Dommage qu’ils soient accompagnés de personnages beaucoup moins développés comme Carlos ou Nicholaï, très génériques dans leur rôle respectif à tel point que je me demande s’il n’aurait pas été préférable de les éjecter au cours de l’intrigue pour tout resserrer sur le combat entre Jill et le Némésis qui aurait gagné encore plus en intensité s’il y en avait besoin. Dommage également que la redécouverte des événements de Resident Evil 2 à travers un troisième point de vue ne soit quasiment pas exploitée, en-dehors de quelques clins d’œil amusants dans des notes par exemple, alors que le prétexte était trouvé. C’est vraiment dommage mais c’est là aussi à relier à cet aspect 2.5 non assumé.

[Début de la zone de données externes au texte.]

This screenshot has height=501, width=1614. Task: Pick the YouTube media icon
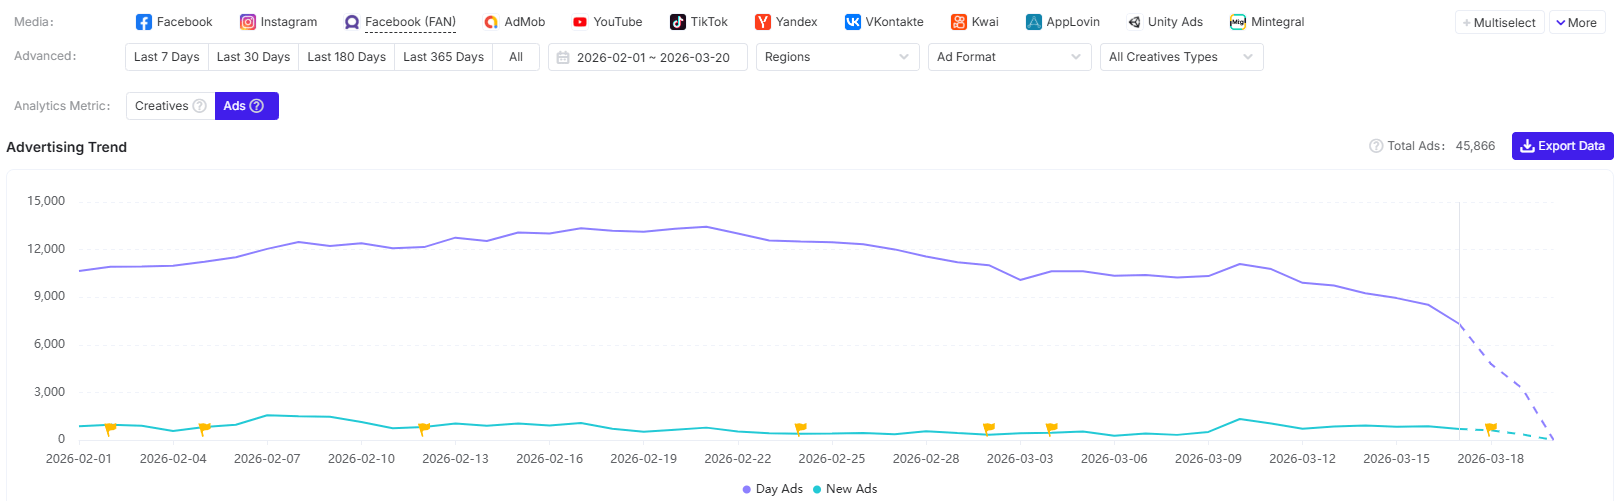tap(580, 22)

Un petit mot sur la fin que je trouve très réussie, en dehors des musiques que j’ai évoqué plus tôt, je trouve que les enjeux marchent bien, sont bien mis en scène, que les répliques claquent comme il faut... J’ai juste une petite réserve sur les conditions qui débloquent une fin plutôt qu’une autre, de la même manière que pour le dernier document écrit qui permet de comprendre un peu mieux pourquoi Chris n’est pas à Racoon par exemple, mais c’est un reproche mineur pour le coup, c’est pas là que se situent le plus mes réserves.

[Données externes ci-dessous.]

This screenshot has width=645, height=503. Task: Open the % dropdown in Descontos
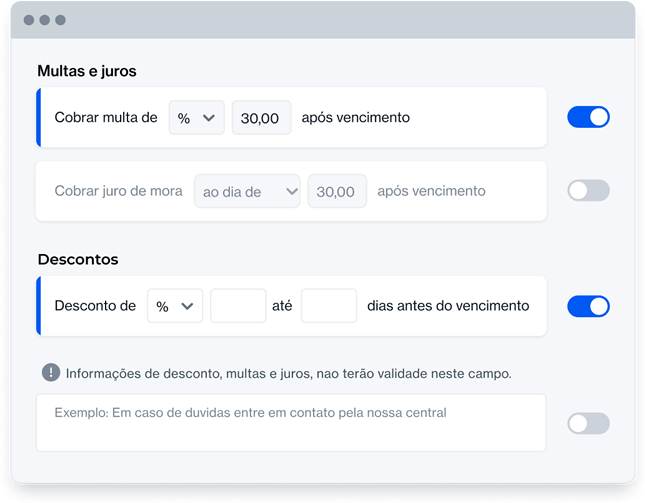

Un autre détail qui peut gêner tant que j’y suis, mais là je commence vraiment à pinailler, c’est le début des incohérences selon certaines fins choisies dans des épisodes antérieurs mais le simple fait d’incarner de Jill de nouveau rendait ça inévitable. Même si ça aurait été encore mieux à mon sens si tout avait été misé sur Jill et Némésis, ils sont suffisamment au cœur du jeu pour que scénario et narration s’en sortent également bien malgré ces quelques petites réserves personnelles. C’est la première et dernière fois que Yasuhisa Kawamura signe tout un scénario, j’aurais bien aimé le revoir à l’œuvre personnellement, comme pour le game director.
CONCLUSION : 7 / 10
Sorti la même année que le chef d’œuvre horrifique de la Playstation 1 : Silent Hill, Resident Evil 3 Némésis garde la tête haute, pas assez pour être à sa hauteur mais tout de même, entre ses bonnes idées de gameplay, son challenge, sa réalisation, son protagoniste... il ne manque pas d’arguments pour être une bonne suite mais il manque de contenu et d’identité pour atteindre l’excellence. Je l’ai dit pour chaque partie de cette critique mais s’il avait assumé son côté 2.5 en revisitant et en améliorant les campagnes de Léon et de Claire tout en ajoutant celle de Jill qui se serait concentré sur son affrontement avec Némésis, plutôt que de se gonfler artificiellement avec Carlos et Nicholaï, on aurait tenu mon Resident Evil préféré de la PS1, voire de toute la saga.